Goal of the exercise: The output consists only of the lines from the one with "The width and" through the end of the records, each printed exactly, and contains no pictures.

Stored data
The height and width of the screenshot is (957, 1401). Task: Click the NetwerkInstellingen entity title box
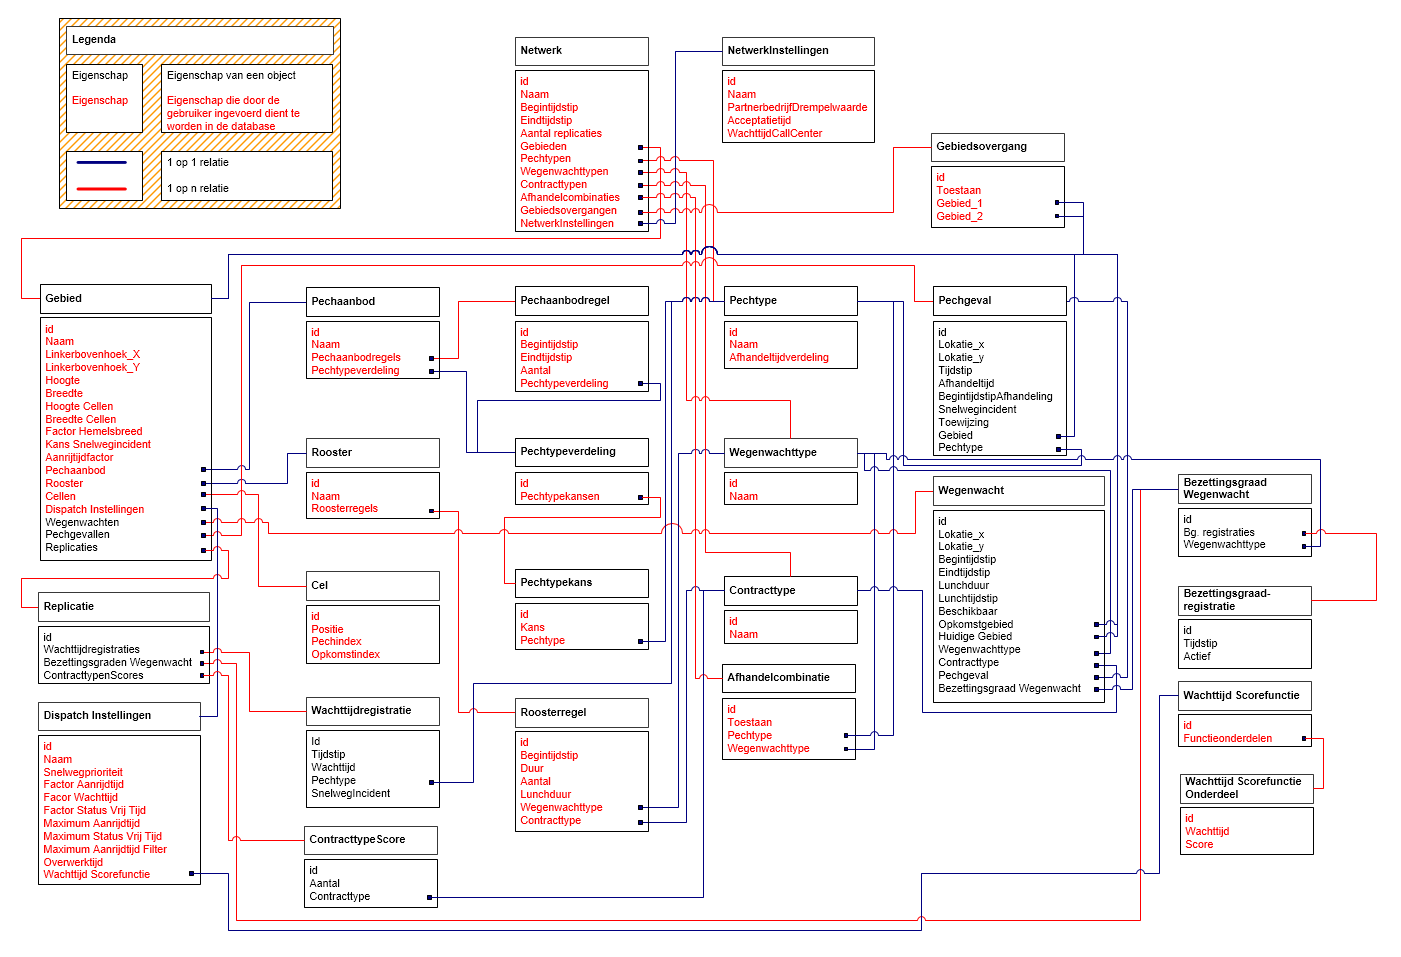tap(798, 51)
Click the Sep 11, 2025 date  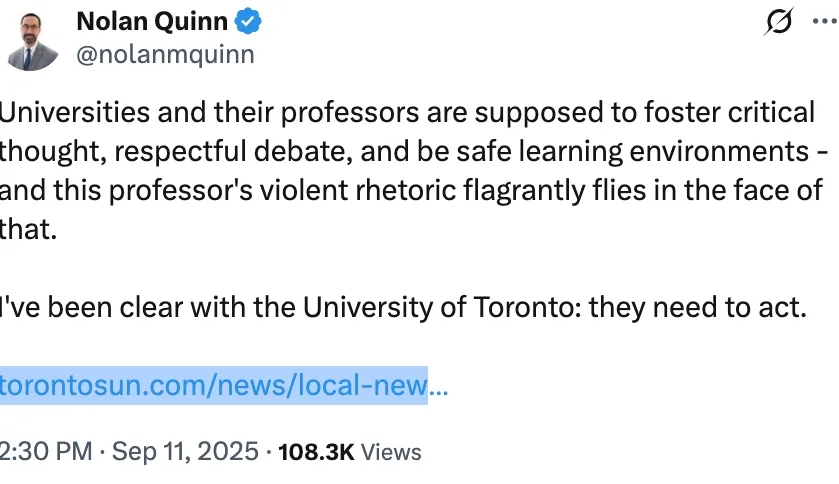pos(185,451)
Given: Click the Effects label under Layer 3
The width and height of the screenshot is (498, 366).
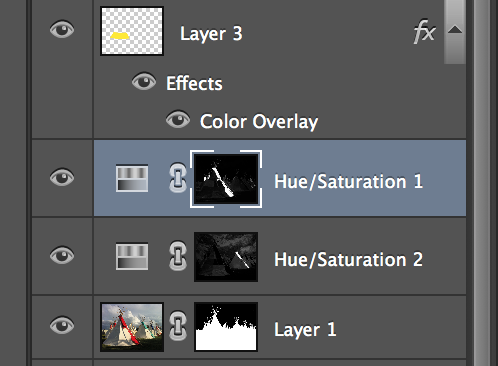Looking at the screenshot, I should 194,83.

Answer to the exercise:
The width and height of the screenshot is (498, 366).
Looking at the screenshot, I should 194,83.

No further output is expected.